This is sort of a documentation question I guess. Should I document my entire project at each leg and be vigorous about cleaning up files that will no longer be necessary but were a byproduct of the research? This is my current system but it is a bit cumbersome. Does anyone else have any other suggestions?
Per the comment below: One of the key things that I am trying to avoid is the proliferation of .R analysis files and .RData sets that go along with them.
Some thoughts on research project organisation here:
http://software-carpentry.org/4_0/data/mgmt/
the take-home message being:
Use Version Control for your programs
Use sensible directory names
Use Version Control for your metadata
Really, Version Control is a good thing.
My analysis is a knitr document, with some external .R files which are called from it.
All data is in a database, but during my analysis the processed data are saved as .RData files. Only when I delete the RData, they are recreated from the database when I run the analysis again. Kinda like a cache, saves database access and data processing time when I rerun (parts of) my analysis.

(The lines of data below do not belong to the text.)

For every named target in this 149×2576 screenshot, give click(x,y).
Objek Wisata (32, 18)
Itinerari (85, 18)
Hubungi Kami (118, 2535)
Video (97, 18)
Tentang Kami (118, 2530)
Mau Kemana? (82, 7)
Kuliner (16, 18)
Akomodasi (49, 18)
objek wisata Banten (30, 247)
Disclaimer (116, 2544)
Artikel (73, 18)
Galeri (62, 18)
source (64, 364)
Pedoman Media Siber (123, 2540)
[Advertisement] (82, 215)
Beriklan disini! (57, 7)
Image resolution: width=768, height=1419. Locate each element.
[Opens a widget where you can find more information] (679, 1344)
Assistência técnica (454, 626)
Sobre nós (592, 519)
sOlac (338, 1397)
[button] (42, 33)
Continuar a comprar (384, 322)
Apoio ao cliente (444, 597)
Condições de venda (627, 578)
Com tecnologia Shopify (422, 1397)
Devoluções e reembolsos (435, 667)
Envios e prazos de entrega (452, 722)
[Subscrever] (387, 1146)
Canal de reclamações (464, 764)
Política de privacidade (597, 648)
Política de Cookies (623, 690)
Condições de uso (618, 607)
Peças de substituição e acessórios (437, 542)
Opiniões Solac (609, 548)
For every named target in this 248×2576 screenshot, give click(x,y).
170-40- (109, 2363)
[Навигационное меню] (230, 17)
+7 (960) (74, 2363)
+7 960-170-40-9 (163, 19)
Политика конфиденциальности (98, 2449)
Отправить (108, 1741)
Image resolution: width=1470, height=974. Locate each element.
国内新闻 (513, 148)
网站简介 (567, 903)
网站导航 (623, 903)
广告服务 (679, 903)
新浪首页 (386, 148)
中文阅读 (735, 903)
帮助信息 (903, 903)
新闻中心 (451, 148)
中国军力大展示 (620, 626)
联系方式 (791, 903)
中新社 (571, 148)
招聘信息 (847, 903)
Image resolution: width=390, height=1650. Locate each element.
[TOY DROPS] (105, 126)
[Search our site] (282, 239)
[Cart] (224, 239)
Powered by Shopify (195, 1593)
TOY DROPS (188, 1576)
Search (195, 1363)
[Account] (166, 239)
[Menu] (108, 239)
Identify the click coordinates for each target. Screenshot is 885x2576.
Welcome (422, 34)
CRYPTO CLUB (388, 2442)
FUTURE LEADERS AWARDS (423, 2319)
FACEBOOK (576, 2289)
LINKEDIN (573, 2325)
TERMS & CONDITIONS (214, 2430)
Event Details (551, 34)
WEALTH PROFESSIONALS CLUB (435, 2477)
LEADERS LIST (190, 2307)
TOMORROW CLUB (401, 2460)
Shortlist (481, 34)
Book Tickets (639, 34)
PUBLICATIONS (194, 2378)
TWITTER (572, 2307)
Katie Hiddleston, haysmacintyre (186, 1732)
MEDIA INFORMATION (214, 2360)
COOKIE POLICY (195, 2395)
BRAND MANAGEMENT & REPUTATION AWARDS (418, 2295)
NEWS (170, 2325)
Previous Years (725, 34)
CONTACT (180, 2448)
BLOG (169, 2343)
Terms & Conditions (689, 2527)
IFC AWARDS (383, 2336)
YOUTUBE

Using a knitr (Sweave, etc) document for the analysis enables you to easily write a documented workflow with the results included. And knitr caches the results of the analysis, so small changes do usually not result in a full rerun of all R code, but only of a small section. Saves quite some running time for a bigger analysis.
(Ah, and as said before: use version control. Another tip: working with knitr and version control is very easy with RStudio.)